New York's main oil futures contract, light sweet crude for delivery in September, closed up 1.08 dollars at 71.14 dollars per barrel. The contract had earlier dipped to 69.60 dollars, however.
In London, Brent North Sea crude for October delivery settled up 72 cents at 72.30 dollars per barrel.
Prices fell beneath 70 dollars in a "continued reaction to the signs of an economic slowdown in the United States", said Societe Generale analyst Deborah White.
Recent US economic data has suggested the world's largest economy is cooling, particularly as economic growth slowed to 2.5 percent in the second quarter from a sizzling 5.6 percent clip in the first quarter.
Crude futures saw steep losses this week after a series of other economic reports appear to confirm a moderation in the American economy.
That dampens prospects for crude demand because the US is also the biggest consumer of energy in the world.
The second biggest energy consumer, China, also rattled the market on Friday when it hiked interest rates.
The news "highlighted the fact that China was attempting to slow down its economy", which could impact on global oil demand, White added.
However, crude futures remained supported on Friday by the Iranian nuclear energy crisis, traders said.
Iran, the world's fourth biggest crude oil producer, has until August 31 to halt its uranium enrichment programme or face the threat of UN sanctions.
"Crude futures were higher (on Friday), recovering slightly after falling for last few days amid renewed concerns over Iran," said Sucden analyst Michael Davies.
The US will move quickly for UN Security Council action on sanctions against Iran if Tehran refuses to halt uranium enrichment by month's end, Undersecretary of State Nicholas Burns said Thursday.
Oil market watchers are concerned that possible sanctions against Iran may lead to severe disruption to global supplies of energy.

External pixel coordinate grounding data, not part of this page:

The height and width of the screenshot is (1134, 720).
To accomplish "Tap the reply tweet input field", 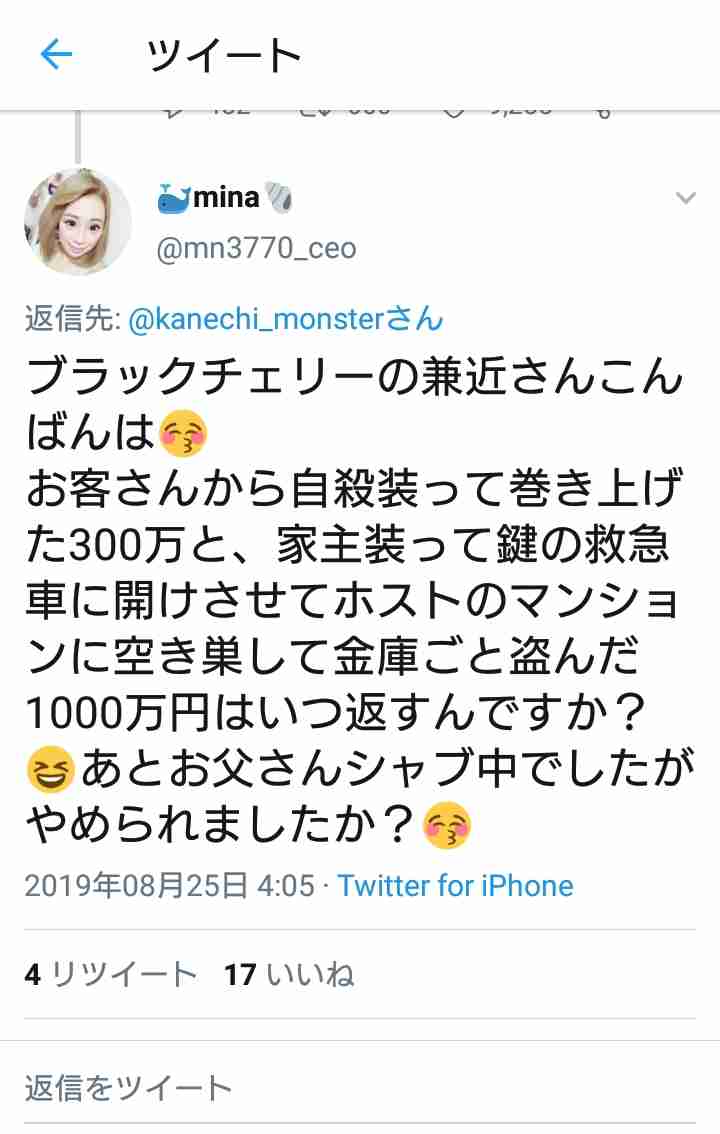I will (x=360, y=1087).
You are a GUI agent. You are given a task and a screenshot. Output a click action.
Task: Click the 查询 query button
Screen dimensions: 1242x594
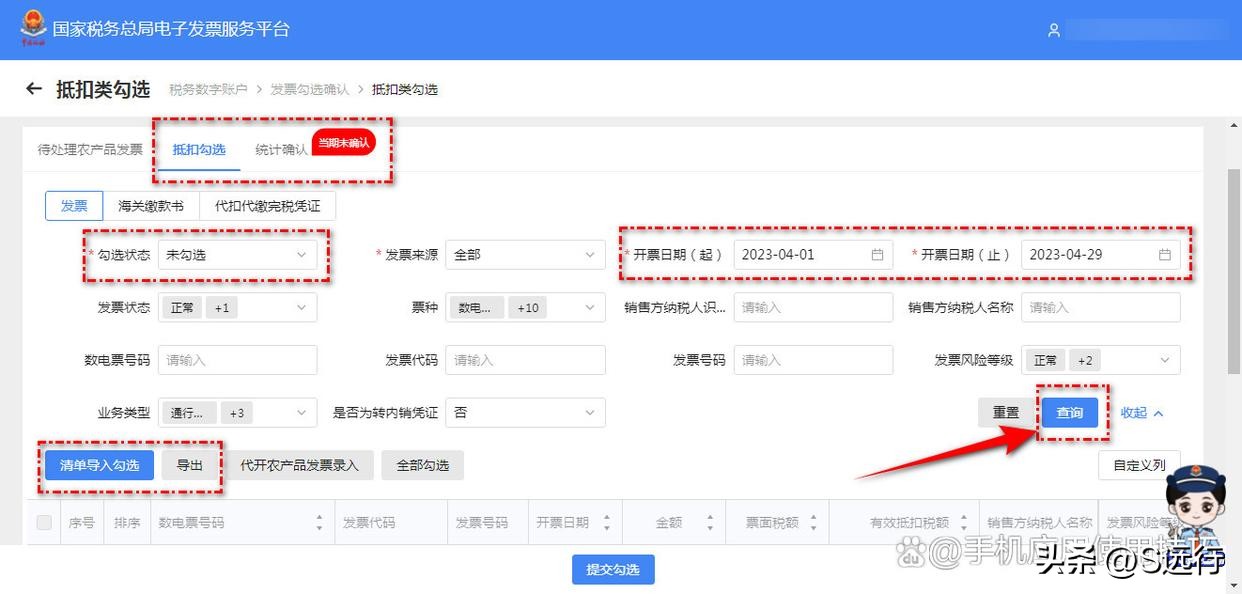[x=1070, y=412]

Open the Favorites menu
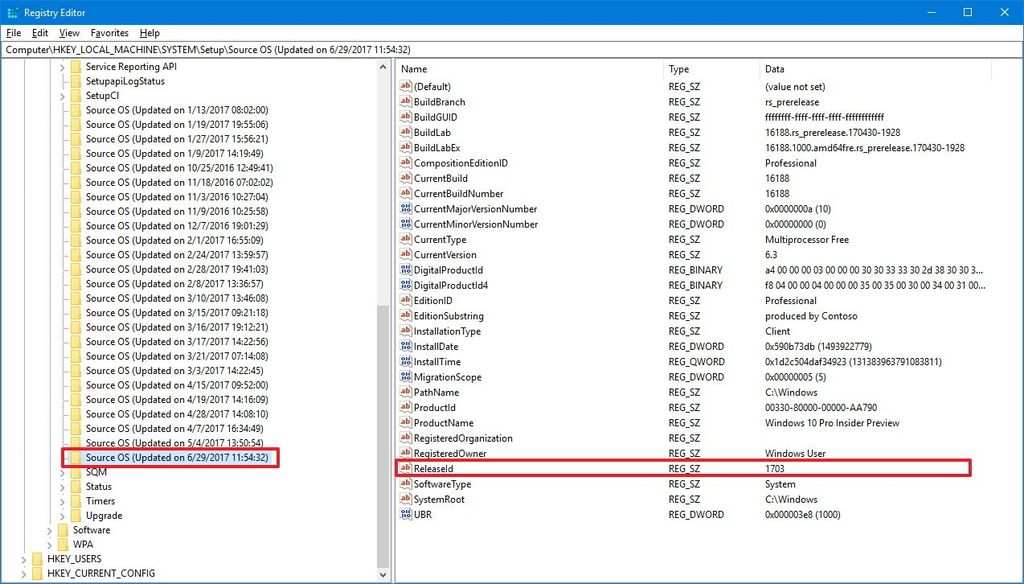point(109,33)
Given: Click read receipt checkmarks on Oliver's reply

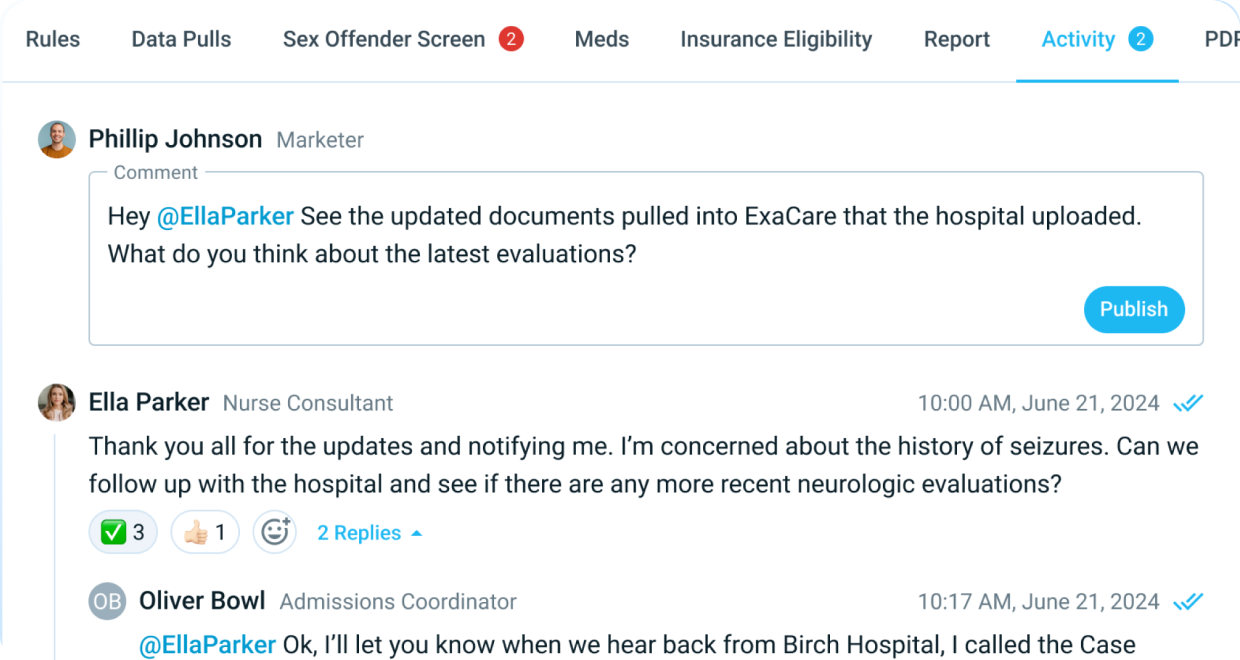Looking at the screenshot, I should tap(1188, 602).
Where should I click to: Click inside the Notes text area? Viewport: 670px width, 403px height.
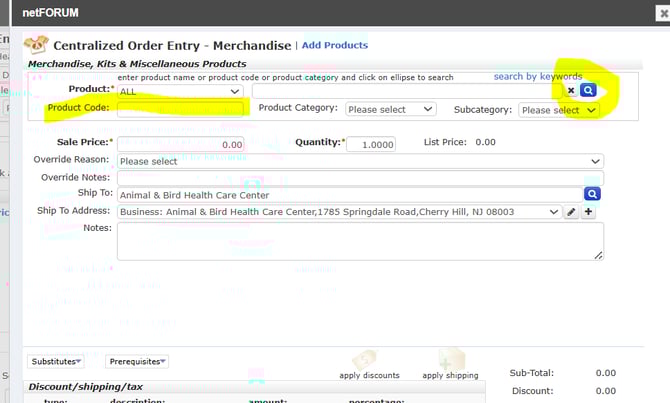pos(360,240)
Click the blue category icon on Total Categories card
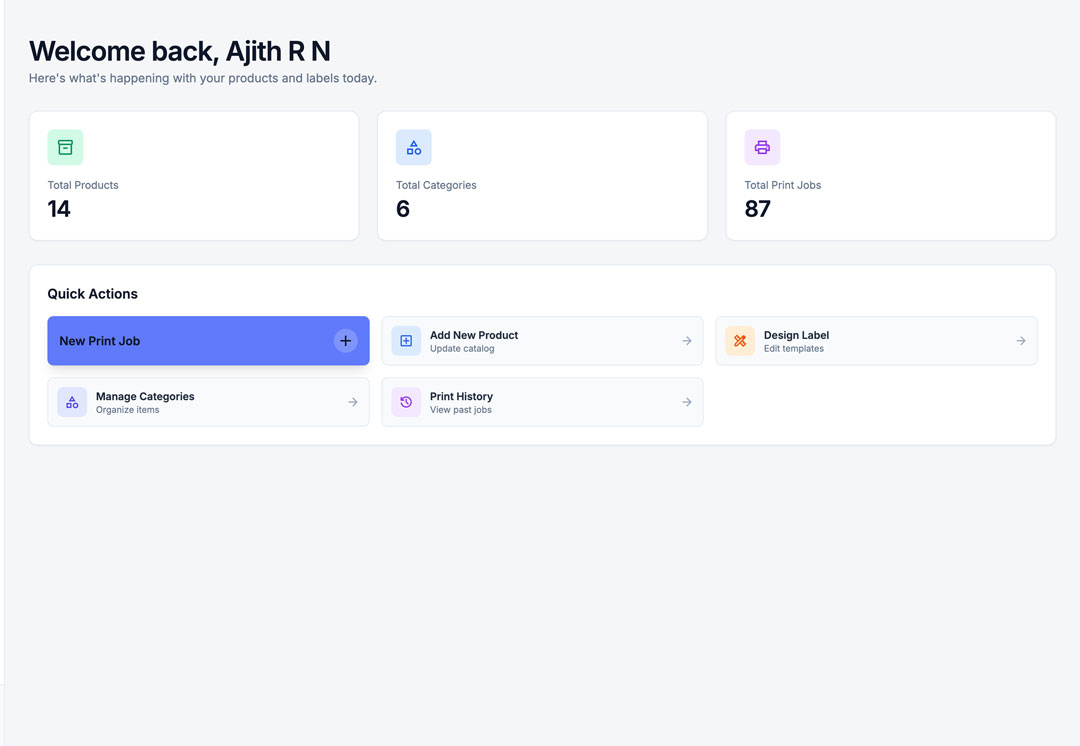This screenshot has width=1080, height=746. [413, 146]
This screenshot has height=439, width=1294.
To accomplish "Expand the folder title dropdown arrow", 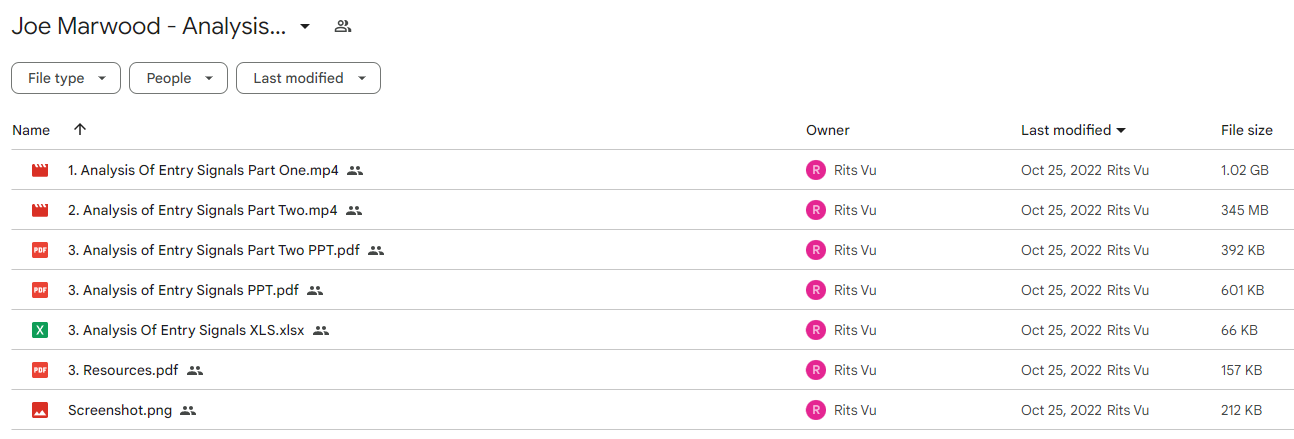I will (305, 27).
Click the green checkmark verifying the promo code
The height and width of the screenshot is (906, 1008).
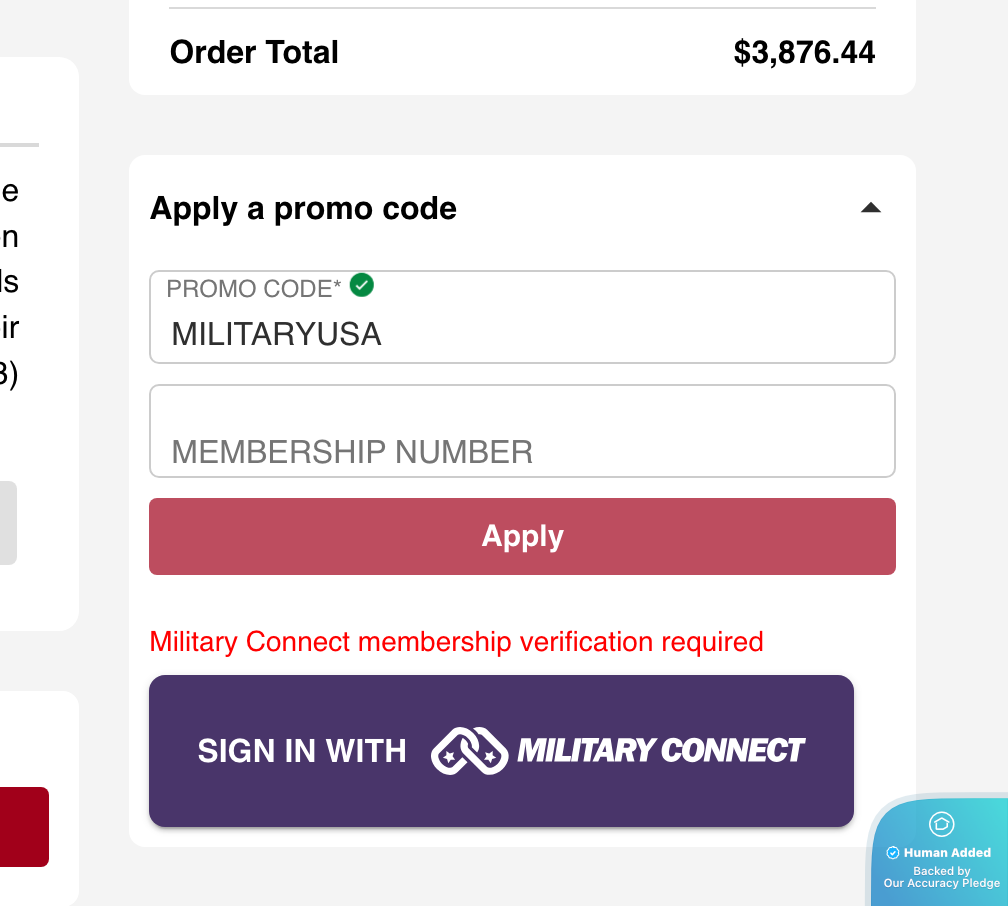click(361, 285)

"Next Tuesday, Iran is expected to respond to the incentive package. If Iran refuses the offer, wed anticipate this to be bullish for crude next week," said Bill O'Grady, an AG Edwards analyst.
Prices had begun falling on Monday after a ceasefire went into effect between Israel and the Shiite militia Hezbollah, ending a month of violence and easing fears of a wider conflict in the Middle East.
Added to the picture, the market was calmed by news that BP would continue pumping half of output at the Prudhoe Bay oil field in Alaska, which normally makes up 8.0 percent of total US production. The company announced a pipeline leak there on August 6 and began halting operations.